PROMPT:
Your answer should be the exact lines of the data below from the one containing "Image resolution: width=204, height=2576." through the one containing "Pet Accessories (168, 707)"; please include nothing else.

THE RECORDS:

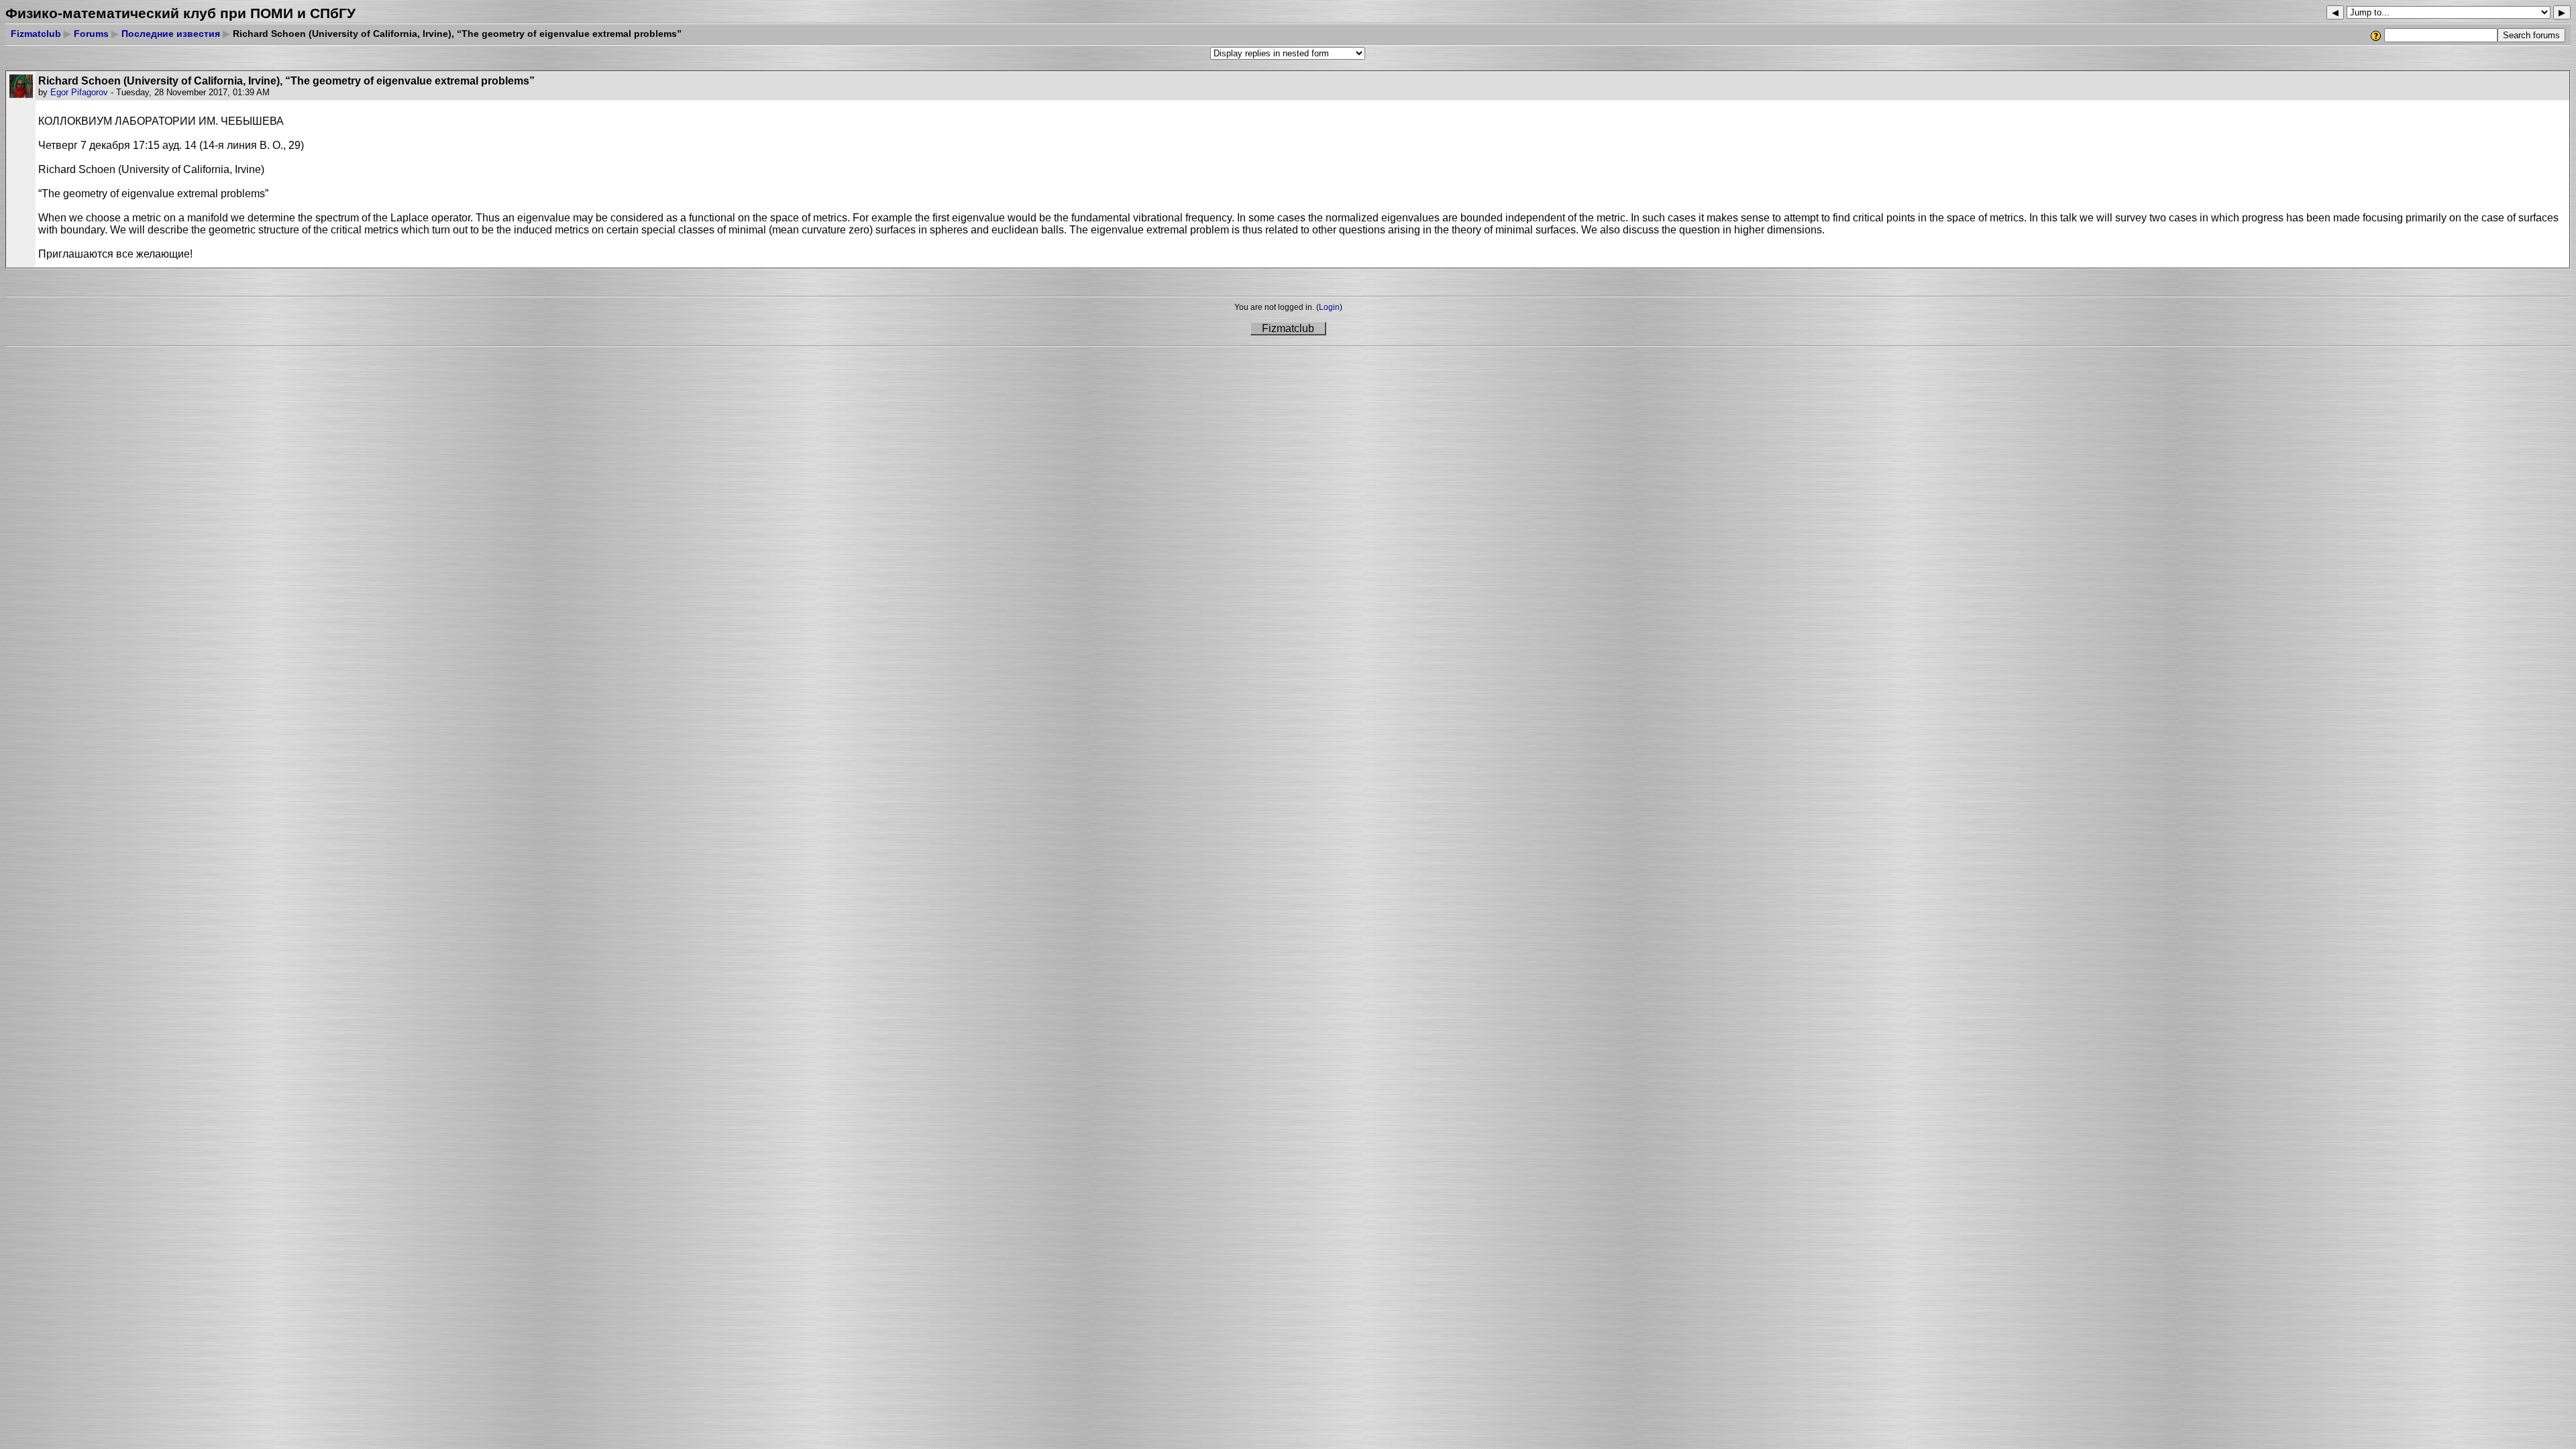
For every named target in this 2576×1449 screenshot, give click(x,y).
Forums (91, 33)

---

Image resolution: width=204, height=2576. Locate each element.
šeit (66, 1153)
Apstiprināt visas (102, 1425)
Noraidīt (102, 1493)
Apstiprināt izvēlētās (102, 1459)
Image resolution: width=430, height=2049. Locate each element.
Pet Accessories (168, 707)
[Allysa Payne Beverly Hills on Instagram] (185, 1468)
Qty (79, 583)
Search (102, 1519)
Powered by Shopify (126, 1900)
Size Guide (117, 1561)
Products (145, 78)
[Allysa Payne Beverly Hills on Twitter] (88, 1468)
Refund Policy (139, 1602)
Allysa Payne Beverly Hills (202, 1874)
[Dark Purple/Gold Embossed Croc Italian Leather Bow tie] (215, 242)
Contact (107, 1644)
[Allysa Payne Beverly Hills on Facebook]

==

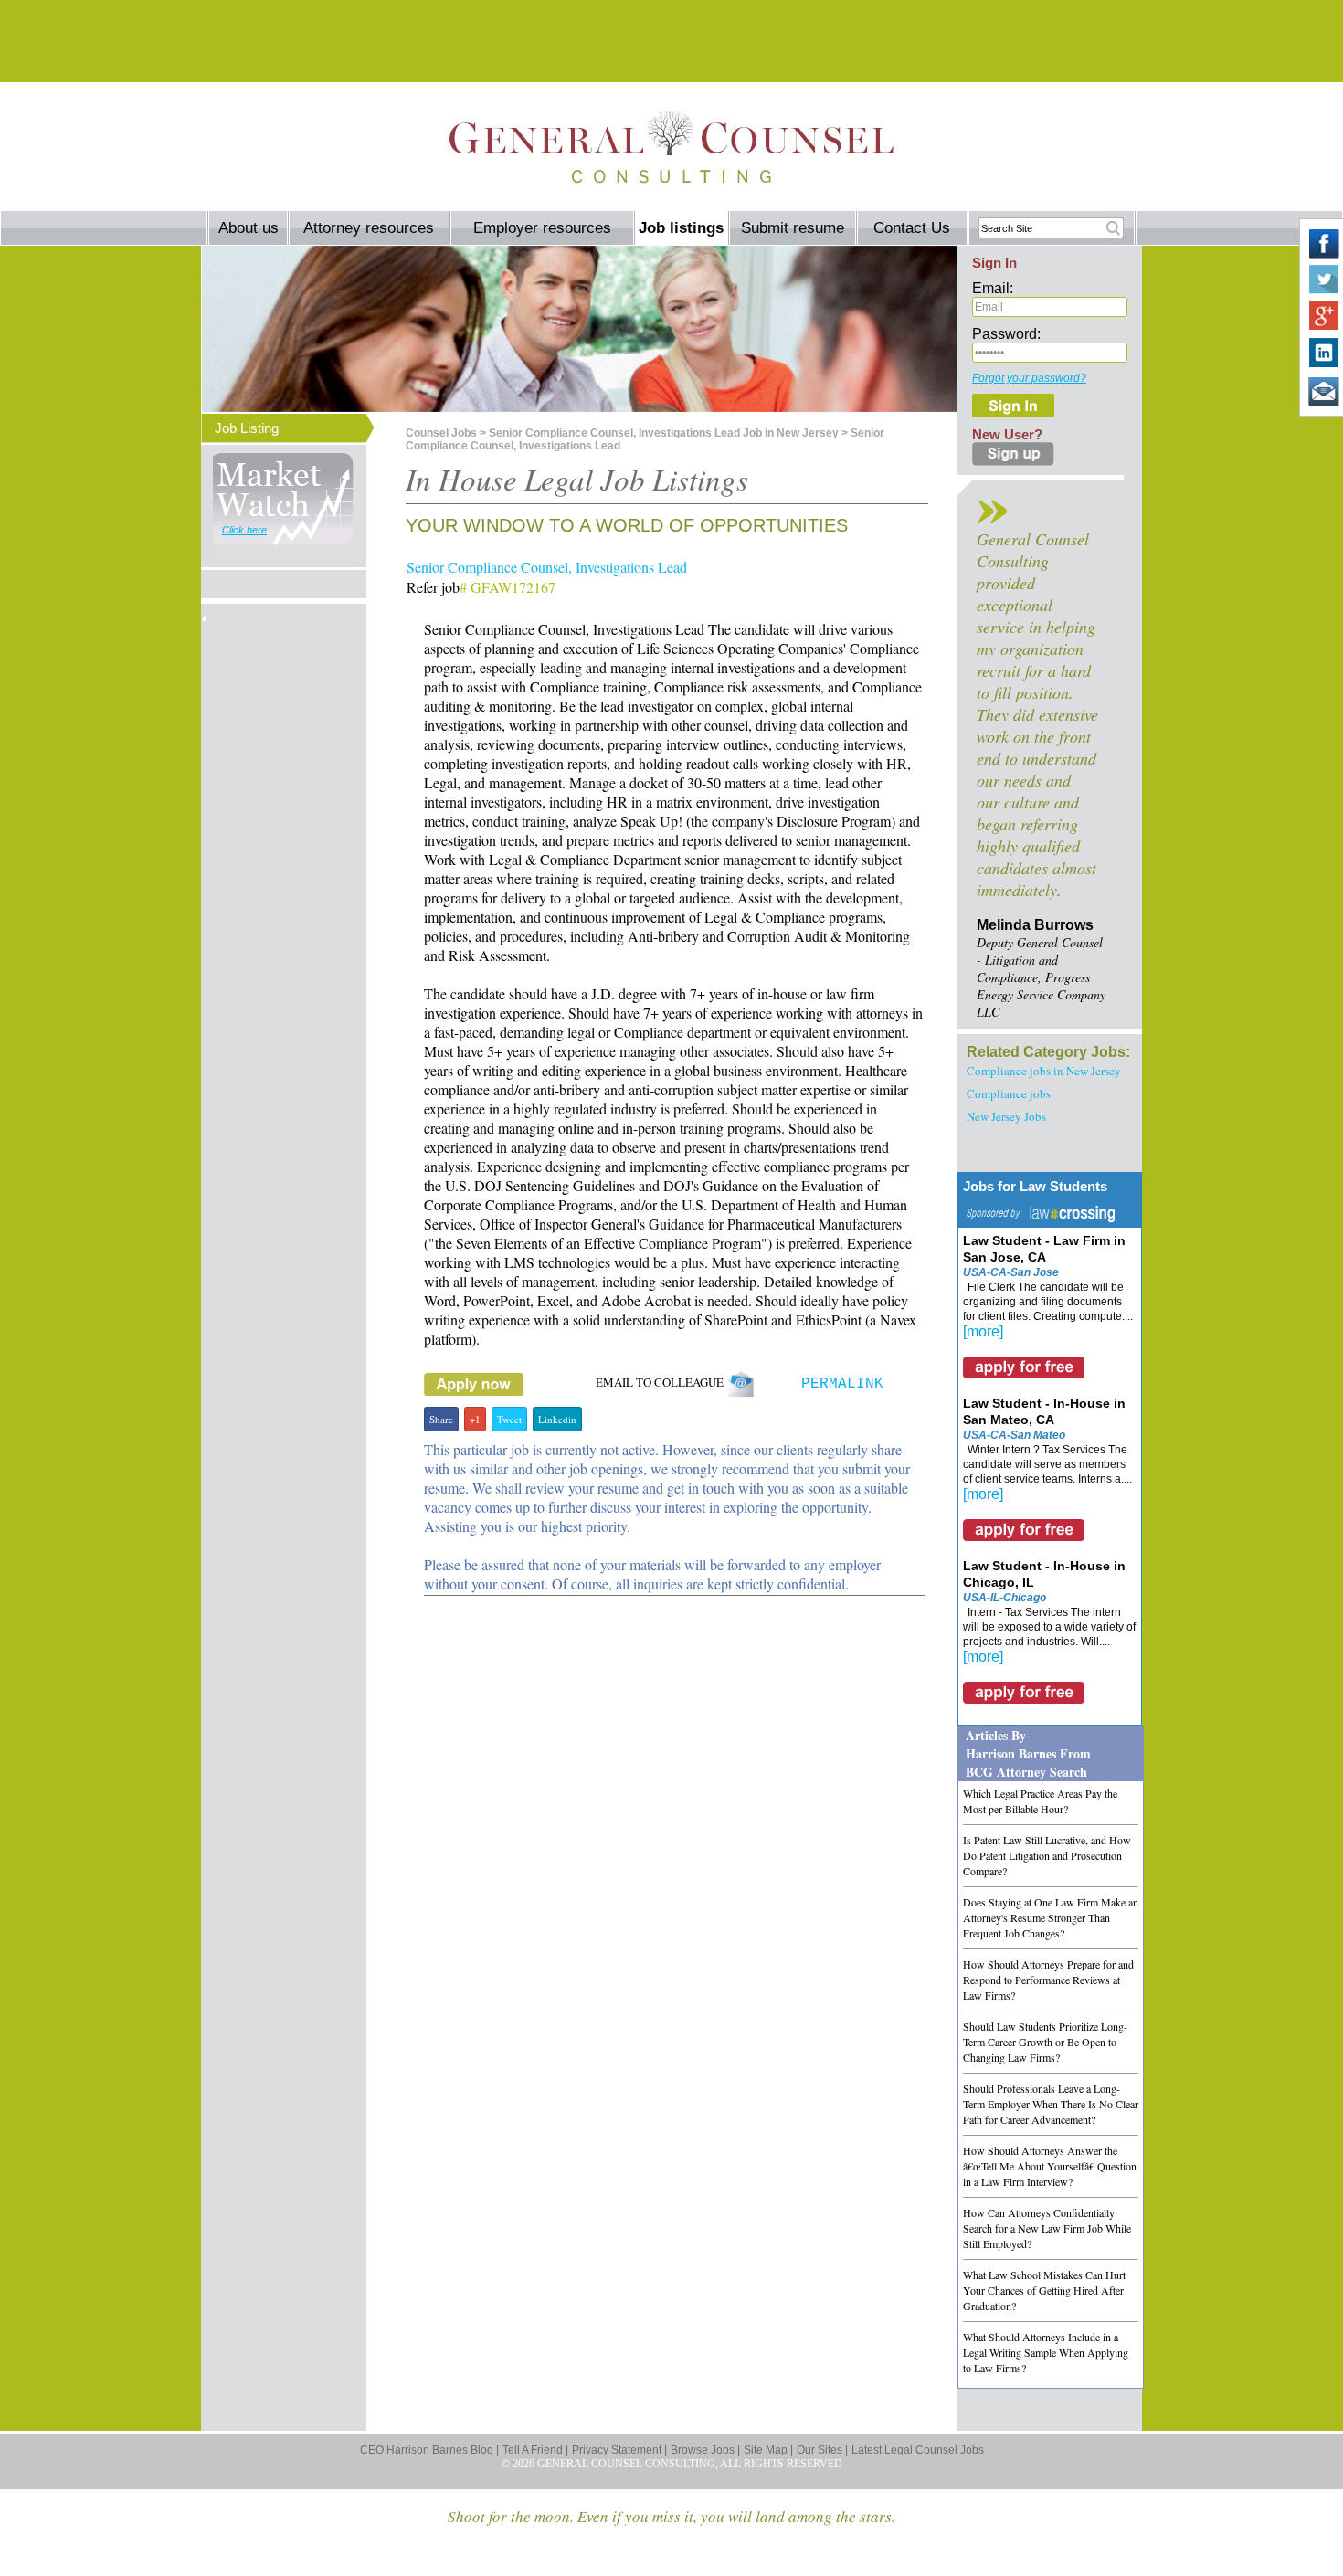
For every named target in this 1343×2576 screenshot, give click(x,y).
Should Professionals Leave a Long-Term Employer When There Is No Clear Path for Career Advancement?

OUTPUT OF THE EXERCISE:
Image resolution: width=204, height=2576. Locate each element.
šeit (66, 1153)
Apstiprināt visas (102, 1425)
Noraidīt (102, 1493)
Apstiprināt izvēlētās (102, 1459)
Image resolution: width=430, height=2049. Locate each element.
Pet Accessories (168, 707)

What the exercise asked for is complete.